For over four decades, paleontologists have been arguing about a small dinosaur skull found in Montana. Several Tyrannosaurus rex fossils have been found in the same Hell Creek rock formation, and this little skull shares several similarities with the giant dino predator.
Some experts claimed it was simply a young T. rex. Others argued it was a completely different animal. A new study answers the 40-year-old question: the Nanotyrannus lancensis is its own species.
The little skull dates back 67 million years, the exact time period when T. rex roamed North America. Because of its small size, researchers who found the skull in the 1940s said they had found a new species, which they called Gorgosaurus lancensis.
In 1988, scientists reclassified the species and renamed it the Nanotyrannus lancensis. Then, just a few years later, the general consensus changed, and paleontologists insisted that it was actually a young T. rex.
Since then, much of the research done on how this fearsome species grew to adulthood hinged on the remains of this supposed juvenile dinosaur. Now, consensus has changed again, and this time for good.

Lindsay Zanno next to the ‘Dueling Dinosaurs.’ Photo: North Carolina State University
‘Dueling dinosaurs’ cracked the case
The new research team has been studying the “dueling dinosaurs” at the North Carolina Museum of Natural Sciences for five years. The remains show two dinosaurs frozen in mid-battle – a Triceratops and a small Tyrannosaurus rex. At least, that is what everyone thought it showed. Actually, it shows a Triceratops and a Nanotyrannus.
The team cut into the limb bones of the dinosaur and looked at its growth rings. The dinosaur was not a juvenile; it was 20 years old when it died –– almost fully grown.
They also examined its general anatomy. Its skull shares features with the N. lancensis skull from Hell Creek. Despite its smaller size, it has larger forelimbs than a T. rex, more teeth and fewer vertebrae in its tail. All of these factors would occur in the early stages of development. There is no way this dinosaur can have morphed into an adult T. rex.
“For it to change from that to an adult Tyrannosaurus would defy our knowledge of how vertebrates grow,” said Lindsay Zanno, co-author of the study. “It just doesn’t hold up as a teen rex.”
They estimate the small dinosaur would have weighed around 700 kilograms — tiny in comparison to an adult T. rex, which weighed an estimated 6,700kg to 8,200kg. They believe the Nanotyrannus is a relative of the T. rex, which diverged from Tyrannosaurs around 100 million years ago.

Infographic showing the differences between the Nanotyrannus and Tyrannosaurus rex. Image: North Carolina Museum of Natural Sciences
Overturns decades of research
“In a very real way, this discovery overturns decades of research on the growth and biology of Tyrannosaurus rex,” Zanno told The New York Times. “A wealth of studies on the biology of T. rex over the past three decades have unknowingly mixed data from Nanotyrannus with that of T. rex.
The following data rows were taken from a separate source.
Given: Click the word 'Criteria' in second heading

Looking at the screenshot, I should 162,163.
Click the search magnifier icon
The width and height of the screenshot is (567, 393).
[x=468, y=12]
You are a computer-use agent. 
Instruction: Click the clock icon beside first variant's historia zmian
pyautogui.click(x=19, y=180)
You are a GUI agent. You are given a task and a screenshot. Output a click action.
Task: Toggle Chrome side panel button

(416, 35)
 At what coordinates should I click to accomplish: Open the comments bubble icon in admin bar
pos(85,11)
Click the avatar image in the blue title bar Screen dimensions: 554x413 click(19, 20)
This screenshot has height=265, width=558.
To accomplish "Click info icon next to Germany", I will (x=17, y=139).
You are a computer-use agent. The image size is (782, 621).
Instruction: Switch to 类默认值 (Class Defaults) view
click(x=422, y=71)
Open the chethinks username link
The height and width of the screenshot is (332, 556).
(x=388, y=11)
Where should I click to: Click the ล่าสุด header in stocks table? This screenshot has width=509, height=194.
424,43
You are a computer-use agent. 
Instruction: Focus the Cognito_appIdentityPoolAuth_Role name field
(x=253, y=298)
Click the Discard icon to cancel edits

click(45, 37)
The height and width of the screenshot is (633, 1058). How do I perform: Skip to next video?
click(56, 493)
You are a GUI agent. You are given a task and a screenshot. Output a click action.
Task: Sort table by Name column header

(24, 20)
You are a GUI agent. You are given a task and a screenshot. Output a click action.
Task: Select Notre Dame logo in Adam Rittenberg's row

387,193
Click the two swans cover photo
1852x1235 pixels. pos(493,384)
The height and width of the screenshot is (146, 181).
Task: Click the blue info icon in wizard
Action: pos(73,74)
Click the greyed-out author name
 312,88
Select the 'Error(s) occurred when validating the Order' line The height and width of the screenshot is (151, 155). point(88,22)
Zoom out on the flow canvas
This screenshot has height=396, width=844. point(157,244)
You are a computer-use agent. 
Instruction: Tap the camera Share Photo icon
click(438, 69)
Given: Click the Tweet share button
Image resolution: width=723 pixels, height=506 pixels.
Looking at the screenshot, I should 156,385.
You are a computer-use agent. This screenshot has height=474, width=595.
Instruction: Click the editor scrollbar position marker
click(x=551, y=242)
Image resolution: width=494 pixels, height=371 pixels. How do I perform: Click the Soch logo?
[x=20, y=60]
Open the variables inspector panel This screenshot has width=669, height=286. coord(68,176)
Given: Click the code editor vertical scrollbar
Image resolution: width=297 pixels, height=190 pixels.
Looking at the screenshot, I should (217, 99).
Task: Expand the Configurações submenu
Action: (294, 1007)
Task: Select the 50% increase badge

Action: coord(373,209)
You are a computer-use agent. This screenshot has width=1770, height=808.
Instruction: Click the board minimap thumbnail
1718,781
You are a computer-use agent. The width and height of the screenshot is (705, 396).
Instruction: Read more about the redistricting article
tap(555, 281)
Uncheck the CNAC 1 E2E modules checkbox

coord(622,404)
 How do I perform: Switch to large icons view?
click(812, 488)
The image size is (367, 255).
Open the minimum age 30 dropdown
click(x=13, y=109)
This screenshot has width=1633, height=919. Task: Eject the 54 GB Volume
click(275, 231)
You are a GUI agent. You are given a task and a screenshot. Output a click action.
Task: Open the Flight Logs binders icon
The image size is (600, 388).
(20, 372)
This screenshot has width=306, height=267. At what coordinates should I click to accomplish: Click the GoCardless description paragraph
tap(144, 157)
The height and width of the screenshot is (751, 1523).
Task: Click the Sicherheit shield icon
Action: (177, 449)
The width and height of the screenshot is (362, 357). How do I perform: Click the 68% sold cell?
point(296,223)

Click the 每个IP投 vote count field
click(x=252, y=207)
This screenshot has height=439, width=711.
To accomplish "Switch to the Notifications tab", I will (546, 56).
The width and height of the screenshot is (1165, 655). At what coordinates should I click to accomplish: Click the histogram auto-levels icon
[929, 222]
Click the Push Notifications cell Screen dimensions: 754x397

Those studies need to be reevaluated in light of this discovery,” she added.
Many palaeontologists, who have spent much of their careers studying the T. rex, have expressed support for the new research.
“For many years in my research on tyrannosaurs, I’ve considered a set of smaller skeletons found in the same rocks as the famous skeletons of huge T. rexes to be juveniles of T. rex rather than a distinctive smaller species,” Steve Brusatte admitted to Live Science. “Evidence from this exquisite new specimen shows that I was wrong — at least in part. The case for Nanotyrannus, a species of long-armed tyrannosaur smaller than T. rex, looks strong, and I think proven beyond a reasonable doubt now.”
Rather than viewing it as years of wasted research, Zanno sees it as an opportunity.
“What’s exciting is that this discovery opens the door to a whole series of new questions about how these different predators — one built for brute strength and one built for speed — interacted in the twilight of the dinosaurs.”